*** Opening TEXT SEGMENT ***

There are only a few occasions when you need to use self prefix in Ruby. Understanding these only takes a few minutes and can help you avoid some pretty common bugs and wasteful debugging attempts.

Avoiding local variable assignment

Calling a writer in the current scope, as in:

class User
  def verify
    self.verified = true
  end

  def verified=(value)
    @verified = value
  end
end

If you didn’t prefix self to that assignment, you would be making a new local variable and setting it to true. This variable has a lifetime of 1 statement, probably not what you were looking for and an easy bug to miss.

Side-stepping reserved words

Occasionally you need to call a method in the current scope that has the same name as a Ruby keyword. An instance wanting to introspect its its own class is a very common use.

class Song < ActiveRecord::Base
  def find_dupliactes
    self.class.find_by_name(name)

*** Closing TEXT SEGMENT ***

> **STUDY QUESTIONS**
a) According to the passage on Ruby's self prefix, what happens if you leave self off the assignment in the verify method?
b) Please carry on the passage on Ruby's self prefix from the point where it stops.

*** Opening STORED DATA ***

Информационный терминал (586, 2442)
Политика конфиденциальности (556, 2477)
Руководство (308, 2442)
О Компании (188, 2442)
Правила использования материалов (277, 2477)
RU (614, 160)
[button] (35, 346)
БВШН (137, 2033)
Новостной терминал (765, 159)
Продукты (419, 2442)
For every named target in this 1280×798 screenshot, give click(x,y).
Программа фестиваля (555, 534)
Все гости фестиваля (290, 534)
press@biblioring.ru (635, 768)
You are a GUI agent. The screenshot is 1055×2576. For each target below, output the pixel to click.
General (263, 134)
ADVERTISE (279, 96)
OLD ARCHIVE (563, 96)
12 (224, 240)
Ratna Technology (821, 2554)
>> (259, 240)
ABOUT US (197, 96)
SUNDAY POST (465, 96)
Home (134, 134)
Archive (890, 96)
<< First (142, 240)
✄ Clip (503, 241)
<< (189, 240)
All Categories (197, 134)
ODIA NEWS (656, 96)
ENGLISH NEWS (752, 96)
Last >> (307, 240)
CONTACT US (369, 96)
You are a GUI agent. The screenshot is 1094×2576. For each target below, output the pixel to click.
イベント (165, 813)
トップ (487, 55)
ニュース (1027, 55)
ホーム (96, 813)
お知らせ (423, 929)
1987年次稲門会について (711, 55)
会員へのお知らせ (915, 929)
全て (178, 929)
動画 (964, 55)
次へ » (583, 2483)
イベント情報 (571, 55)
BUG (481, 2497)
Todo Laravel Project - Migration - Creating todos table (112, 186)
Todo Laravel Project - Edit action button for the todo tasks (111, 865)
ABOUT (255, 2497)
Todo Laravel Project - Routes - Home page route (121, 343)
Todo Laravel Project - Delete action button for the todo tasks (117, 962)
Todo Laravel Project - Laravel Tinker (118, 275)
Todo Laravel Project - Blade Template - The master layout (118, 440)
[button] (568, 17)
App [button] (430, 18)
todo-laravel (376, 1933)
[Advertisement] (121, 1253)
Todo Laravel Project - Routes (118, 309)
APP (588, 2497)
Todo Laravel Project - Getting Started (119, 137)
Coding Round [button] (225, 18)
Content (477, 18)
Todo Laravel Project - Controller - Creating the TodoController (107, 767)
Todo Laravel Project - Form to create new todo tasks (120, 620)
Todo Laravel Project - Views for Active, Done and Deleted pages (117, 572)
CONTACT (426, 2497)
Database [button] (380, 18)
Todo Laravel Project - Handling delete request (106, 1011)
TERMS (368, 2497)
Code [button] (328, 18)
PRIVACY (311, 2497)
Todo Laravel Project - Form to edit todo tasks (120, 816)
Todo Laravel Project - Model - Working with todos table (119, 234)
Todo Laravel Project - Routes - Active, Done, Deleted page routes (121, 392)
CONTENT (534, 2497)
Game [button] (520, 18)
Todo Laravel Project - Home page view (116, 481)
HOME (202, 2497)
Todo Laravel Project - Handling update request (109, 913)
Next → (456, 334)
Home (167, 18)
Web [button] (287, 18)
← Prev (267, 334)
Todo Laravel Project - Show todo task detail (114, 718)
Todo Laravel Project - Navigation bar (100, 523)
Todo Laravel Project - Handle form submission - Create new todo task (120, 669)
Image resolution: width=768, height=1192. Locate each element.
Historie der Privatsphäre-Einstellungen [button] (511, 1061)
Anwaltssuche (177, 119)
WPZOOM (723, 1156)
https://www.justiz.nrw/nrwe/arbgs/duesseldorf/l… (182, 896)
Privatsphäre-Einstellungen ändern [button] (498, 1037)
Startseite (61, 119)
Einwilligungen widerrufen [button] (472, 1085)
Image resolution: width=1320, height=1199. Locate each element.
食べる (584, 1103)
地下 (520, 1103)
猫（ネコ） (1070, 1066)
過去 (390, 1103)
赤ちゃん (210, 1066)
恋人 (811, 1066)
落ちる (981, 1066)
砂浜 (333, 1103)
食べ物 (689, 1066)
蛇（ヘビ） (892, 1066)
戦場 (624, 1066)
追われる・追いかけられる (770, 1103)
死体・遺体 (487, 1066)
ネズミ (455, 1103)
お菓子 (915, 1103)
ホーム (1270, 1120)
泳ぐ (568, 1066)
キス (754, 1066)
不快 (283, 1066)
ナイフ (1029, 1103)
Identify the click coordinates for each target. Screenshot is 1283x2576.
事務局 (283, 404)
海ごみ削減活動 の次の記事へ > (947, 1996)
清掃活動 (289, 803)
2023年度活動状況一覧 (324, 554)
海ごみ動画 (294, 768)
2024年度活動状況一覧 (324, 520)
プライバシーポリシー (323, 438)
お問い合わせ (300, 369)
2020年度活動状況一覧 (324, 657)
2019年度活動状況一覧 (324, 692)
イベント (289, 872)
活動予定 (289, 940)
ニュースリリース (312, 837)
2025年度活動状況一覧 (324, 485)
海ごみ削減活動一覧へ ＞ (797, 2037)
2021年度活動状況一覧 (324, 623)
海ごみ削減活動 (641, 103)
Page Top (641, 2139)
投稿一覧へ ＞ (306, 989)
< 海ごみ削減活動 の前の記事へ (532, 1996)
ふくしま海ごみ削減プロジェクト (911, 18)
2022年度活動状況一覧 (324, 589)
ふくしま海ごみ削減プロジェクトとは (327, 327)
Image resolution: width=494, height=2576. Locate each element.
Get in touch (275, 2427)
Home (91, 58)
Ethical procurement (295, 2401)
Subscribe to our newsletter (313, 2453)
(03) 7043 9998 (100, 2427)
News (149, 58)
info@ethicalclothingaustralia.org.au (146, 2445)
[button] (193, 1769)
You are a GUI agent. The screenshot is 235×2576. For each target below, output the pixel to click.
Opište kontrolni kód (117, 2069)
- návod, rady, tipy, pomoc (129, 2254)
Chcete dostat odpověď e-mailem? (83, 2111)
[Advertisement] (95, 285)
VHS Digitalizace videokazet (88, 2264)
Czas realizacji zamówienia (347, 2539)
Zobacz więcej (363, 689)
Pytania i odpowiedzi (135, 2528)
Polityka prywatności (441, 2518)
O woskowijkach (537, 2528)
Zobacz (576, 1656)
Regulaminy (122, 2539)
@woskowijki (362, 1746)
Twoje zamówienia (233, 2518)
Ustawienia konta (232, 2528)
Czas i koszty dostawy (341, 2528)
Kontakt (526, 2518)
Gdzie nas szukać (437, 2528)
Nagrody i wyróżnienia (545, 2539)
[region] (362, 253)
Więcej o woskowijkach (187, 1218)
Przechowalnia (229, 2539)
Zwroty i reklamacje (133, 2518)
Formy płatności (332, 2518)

*** Closing STORED DATA ***

> **RESULTS OF THE EXERCISE**
a) You would create a new local variable and set it to true.

b)
  end
end

In this case you are explicitly side-stepping the global behavior of the keyword. If you omit self, Ruby thinks you’re about to define a new class, and is going to give you a syntax error.

Defining class methods

class Store < ActiveRecord::Base
  def self.locate_by_zip_code(zip_code)
    # some fancy searching code
  end
end

The use of self in this example tells Ruby that we’re making methods on the Store class and not its instances.

That’s it!

Three simple cases where you need to use self. All other uses are just being overly explicit.

Gotcha: Tricky sub-objects

Sub-objects only need to use the self prefix when you want to assign the whole object at a time. For example when initializing or setting an entire Hash, Array, or some other object.

If you’re actually just manipulating the other object, you don’t need to call self, because you’re really calling two methods. In this case one is the reader, the other is the [] method on a Hash.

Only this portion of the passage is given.